Before BOUDIN, Chief Judge, TORRUELLA and LIPEZ, Circuit Judges.

BOUDIN, Chief Judge.

Paul Werthen, the debtor in this chapter 7 bankruptcy proceeding, appeals from a judgment of the Bankruptcy Appellate Panel ("BAP") for the First Circuit affirming an order of the bankruptcy court. That order determined that two obligations of Paul to his ex-wife Kathleen Werthen, incurred in their state-court divorce proceeding, were alimony or support rather than property division, and therefore nondischargeable in bankruptcy under 11 U.S.C. § 523(a)(5) (2000).1 We affirm, conceding the case to be a close one under a badly muddled statute.

Paul and Kathleen were married in 1982 and separated in 1995, when Kathleen filed for divorce. During the marriage, Kathleen was the primary caretaker of the home and the couple's four children. Paul was the primary earner, working full time at Whitman Tool & Die Co. ("Whitman"), his family's business in which he held a considerable equity interest. The Massachusetts Probate and Family Court issued an initial divorce decree on March 7, 2000, and entered an amended judgment together with a supporting memorandum on May 2, 2000.

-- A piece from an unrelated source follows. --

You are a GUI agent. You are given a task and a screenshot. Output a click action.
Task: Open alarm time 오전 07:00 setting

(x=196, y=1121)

The picture painted by the state court was not favorable to Paul. He had drinking problems, he physically abused his wife and children during the marriage, and he frustrated Kathleen's efforts to obtain a college degree and a measure of financial independence while strictly limiting her allowance. During the divorce proceedings, he and other family members engaged in obfuscatory tactics or worse, aiming to diminish the award against him. The state court noted these circumstances as supporting a generous award, but they do not by themselves explain which portion of the award was alimony and support.

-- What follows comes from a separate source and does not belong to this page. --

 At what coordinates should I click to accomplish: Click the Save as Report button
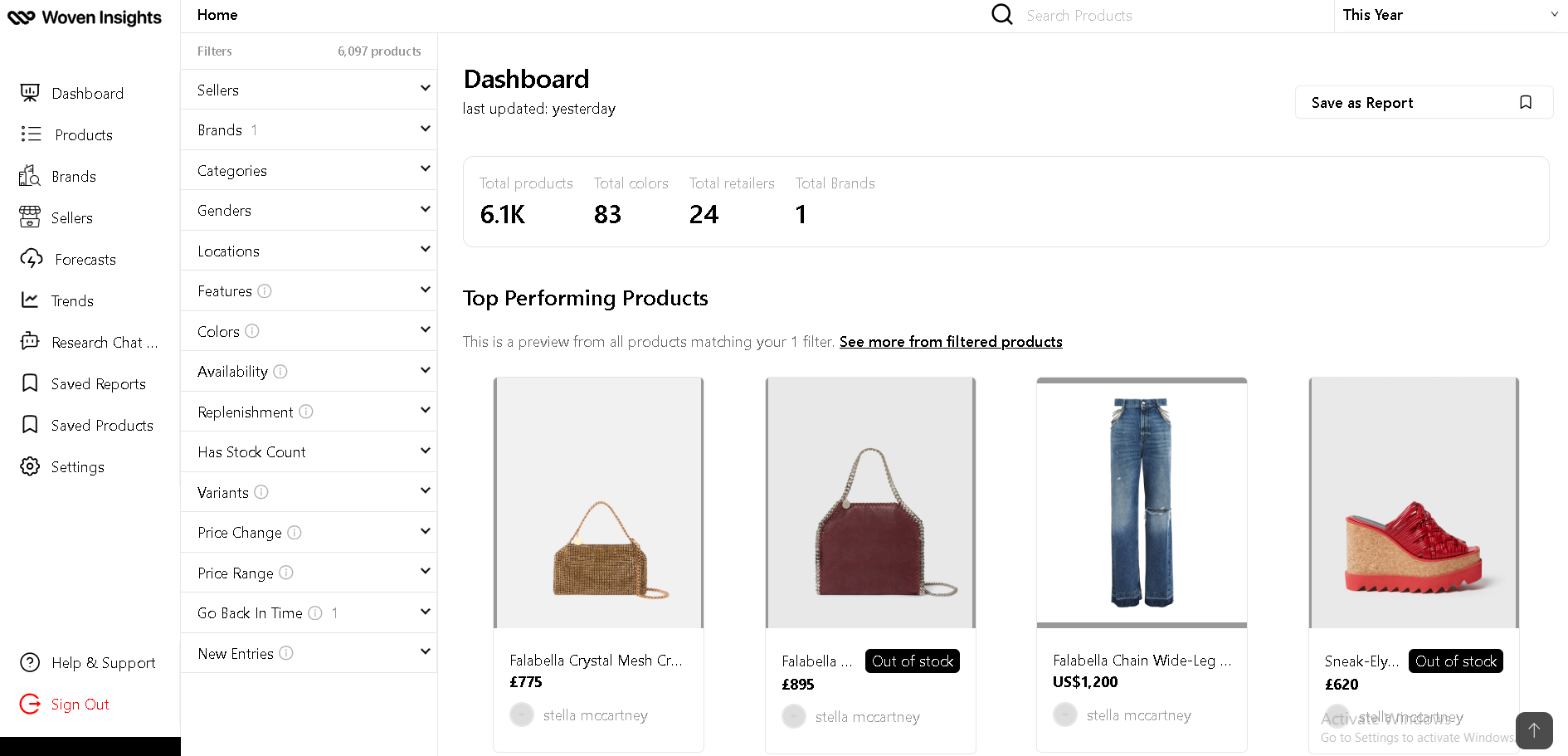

More pertinent to the level of alimony and support were other findings: that the Werthens were a "middle-to-high income family;" that she would have custody of the children who were still relatively young; that her ability to work was affected by a back injury and limited by her curtailed education; that his past income and the value of his family-company stock were large; and that he had understated income and value to decrease the award. On this last issue, the state court found: "Any which way the Husband could avoid his financial obligations to his wife and children, obfuscate his financial condition, and shrink the marital pool of assets, he tried with all his might."

The final decree awarded Kathleen — under the rubric of "Child Support and Alimony" — one-third of Paul's future bonuses and $450 a week in child support. The former payments are to continue until Paul's death or Kathleen's death or remarriage; and the latter payments are to continue until the youngest child (born in 1989) is emancipated, graduates from college, or reaches the age of twenty-three. Paul does not dispute that these awards are not dischargeable in bankruptcy. The dischargeability issue, which alone concerns us, arises from two items contained in the balance of the state court award.

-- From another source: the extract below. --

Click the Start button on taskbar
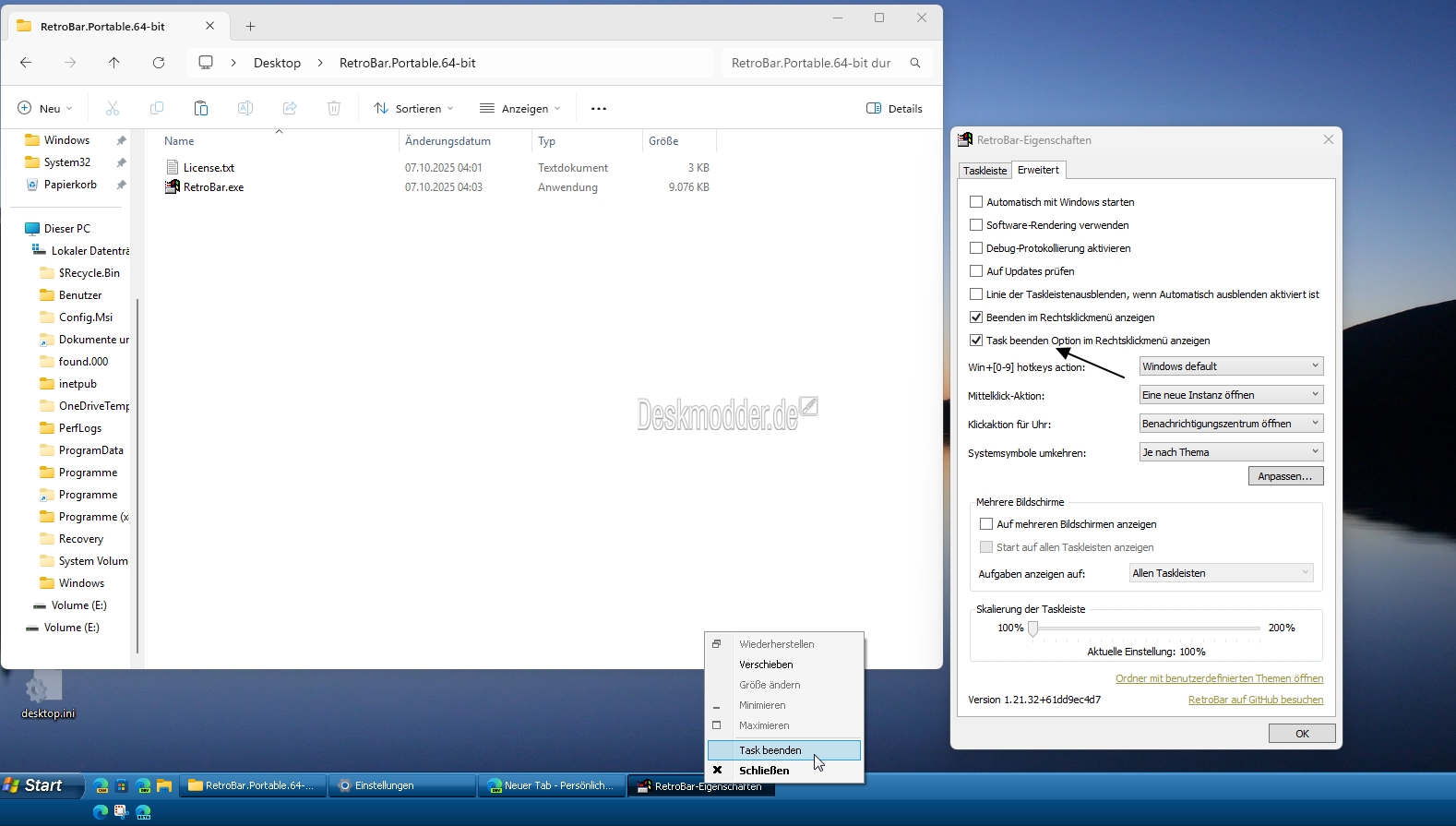 click(x=34, y=785)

Under the rubric of "Property Division," the state court awarded Kathleen inter alia (1) $222,000, representing 60 percent of the gross bonuses received by Paul in the years 1996-99, reduced to $124,485.84 by amounts in savings accounts already awarded Kathleen (the "past bonus award"); and (2) $611,163.20, representing Kathleen's 40 percent marital share of Paul's 22 percent equity interest in Whitman (the "stock award"). With respect to these two awards, the court structured Paul's payment schedule as yearly installments of $50,000 for nine years beginning in 2000, with the remaining balance due in two separate payments in the tenth and the eleventh years (plus interest on unpaid balances).

On July 28, 2000, less than 90 days after the final judgment, Paul filed a voluntary petition for chapter 7 bankruptcy. In that proceeding Kathleen sought a ruling that the past bonus and stock awards — largely or entirely yet unpaid — were not subject to discharge. Her first claim was based on the above-quoted paragraph (5) of subsection 523(a), which prevents discharge of obligations for alimony or support. Alternatively, she relied on paragraph (15), which prevents discharge of other debts incurred in a divorce — even where not within the scope of paragraph (5) — unless the hardship from such a discharge is outweighed by the interests of the debtor.2 Kathleen bore the burden of showing that the debts were non-dischargeable. Grogan v. Garner, 498 U.S. 279, 287-88 (1991); Palmacci v. Umpierrez, 121 F.3d 781, 787 (1st Cir.1997).

The bankruptcy court held a trial on October 2, 2001, and then ruled in a bench opinion that both the bonus and stock awards were nondischargeable under paragraph (5). Thereafter, the court initially altered its position as to the stock award, raising the possibility that it might instead be separately analyzed under paragraph (15); but in a final written decision, the court returned to its original ruling, holding both the bonus and stock awards to be nondischargeable under paragraph (5). The bankruptcy court treated the issue as one turning on the intent of, but not necessarily the label employed by, the state court judge in making the awards.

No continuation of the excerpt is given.